31 412 Wijziging van de Telecommunicatiewet in verband met de Nota frequentiebeleid 2005

Nr. 31 BRIEF VAN DE MINISTER VAN ECONOMISCHE ZAKEN, LANDBOUW EN INNOVATIE

Aan de Voorzitter van de Tweede Kamer der Staten-Generaal

Den Haag, 22 maart 2011

De vaste commissie voor Economische Zaken, Landbouw en Innovatie van de Tweede Kamer heeft mij gevraagd om een toelichting op de wijziging van de Regeling universele dienstverlening en eindgebruikersbelangen. Deze regeling is 3 maart jl. in de Staatscourant gepubliceerd en treedt per 1 april 2011 in werking.1

In eerdere brieven (onder meer Kamerstukken II, 2009/2010, 31 412, nr. 21 en 24) is uw Kamer geïnformeerd over de aanpak van de sms-problematiek. De onderhavige Regeling universele dienstverlening en eindgebruikersbelangen is daar een uitwerking van. In deze regeling zijn strikte voorwaarden opgenomen waaraan een aanbieder van telefonie moet voldoen in het geval deze de levering van de eigen telefoondienst wil opschorten of beëindigen bij een geschil over de betaling van een sms-dienst. Deze voorwaarden zijn onder meer:

  • Er mag geen lopende klacht zijn bij de telefonieaanbieder of – in het geval van een geschil – bij een geschillencommissie;

  • De telefonieaanbieder moet zijn klant hebben gewezen op de mogelijkheid om de ontvangst van sms-diensten te kunnen blokkeren en hij moet er voor zorgen dat er voor zowel lopende als nieuwe contracten een algehele blokkade van dit soort diensten komt, waarbij alleen de abonneehouder van de telefoniedienst de blokkade eventueel weer ongedaan kan maken;

  • Er moet sprake zijn van een geïnformeerd besluit waarbij de relevante bepalingen uit het BW gelden inzake diensten van de informatiemaatschappij, verkoop op afstand en oneerlijke handelspraktijken. De consument moet bewust de sms-dienst zijn aangegaan. De bewijslast hiervoor wordt bij de telefonieaanbieder gelegd;

  • Voor diensten die meer kosten dan € 1,50 geldt dat de consument op ondubbelzinnige wijze verklaard moet hebben akkoord te zijn met het afrekenen van die sms-dienst via de telefoonrekening. Het is aan de telefonieaanbieders zelf om uitwerking te geven aan deze voorwaarde.

    Dit kan bijvoorbeeld via een voice log, zoals dat bij telemarketing gebruikelijk is.

Als blijkt dat de klacht ongegrond is en de klant alsnog weigert het sms-deel van de telefoonrekening te betalen en het geschil niet wordt voorgelegd aan een geschillencommissie, pas dan kan de telefonieaanbieder de telefoondienst opschorten of beëindigen. Door het stellen van deze voorwaarden aan de telecomaanbieders zullen zij meer verantwoordelijkheid nemen voor de wijze waarop sms-diensten worden aangeboden en worden afgerekend. Noodzaak is wel dat consumenten die vragen of klachten hebben over hun telefoonrekening naar aanleiding van een ongewilde sms-dienst hierover contact opnemen met hun telecomaanbieder.
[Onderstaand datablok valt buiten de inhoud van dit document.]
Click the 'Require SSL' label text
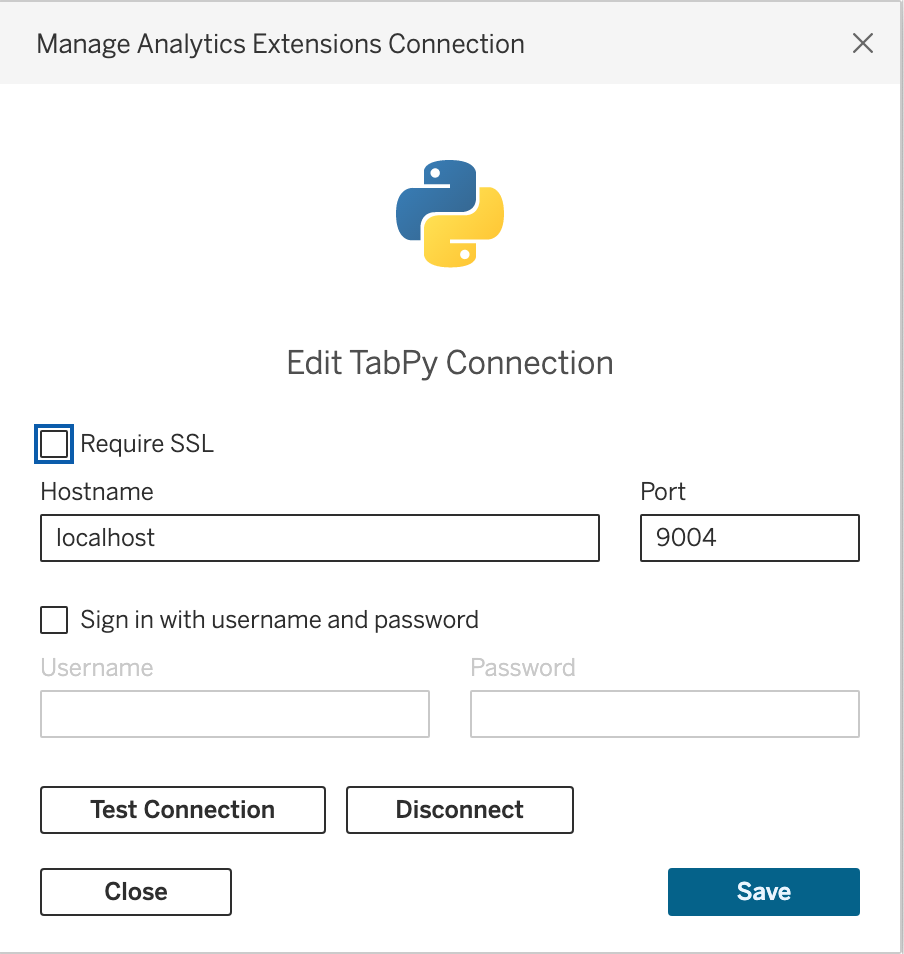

Uit overleg met de telefonieaanbieders blijkt dat een aantal van hen, vooruitlopend op deze maatregel, hun verantwoordelijkheid inmiddels hebben genomen. Klanten van deze aanbieders krijgen bij een klacht over een sms-dienst automatisch hun geld terug. Deze aanbieders vorderen vervolgens de ten onrechte geïnde bedragen terug bij de (malafide) sms-bedrijven. SMS-bedrijven waar veel klachten over komen, lopen het risico dat hun «shortcode» door deze aanbieders wordt dichtgezet. Dit betekent dat deze bedrijven hun sms-diensten niet meer via deze telecombedrijven kunnen aanbieden. Als malafide sms-dienstenaanbieders hun geld niet meer krijgen of als zij hun diensten niet meer kunnen aanbieden, dan zijn zij gedwongen voortaan hun diensten op een eerlijke manier aan te bieden en te stoppen met hun malafide praktijken. En dat is precies wat ik met deze regeling beoog.

De minister van Economische Zaken, Landbouw en Innovatie,

M. J. M. Verhagen


X Noot
1

Staatscourant 2011, nr. 3687, 3 maart 2011, als bijlage bijgevoegd. Ter inzage gelegd bij het Centraal Informatiepunt Tweede Kamer.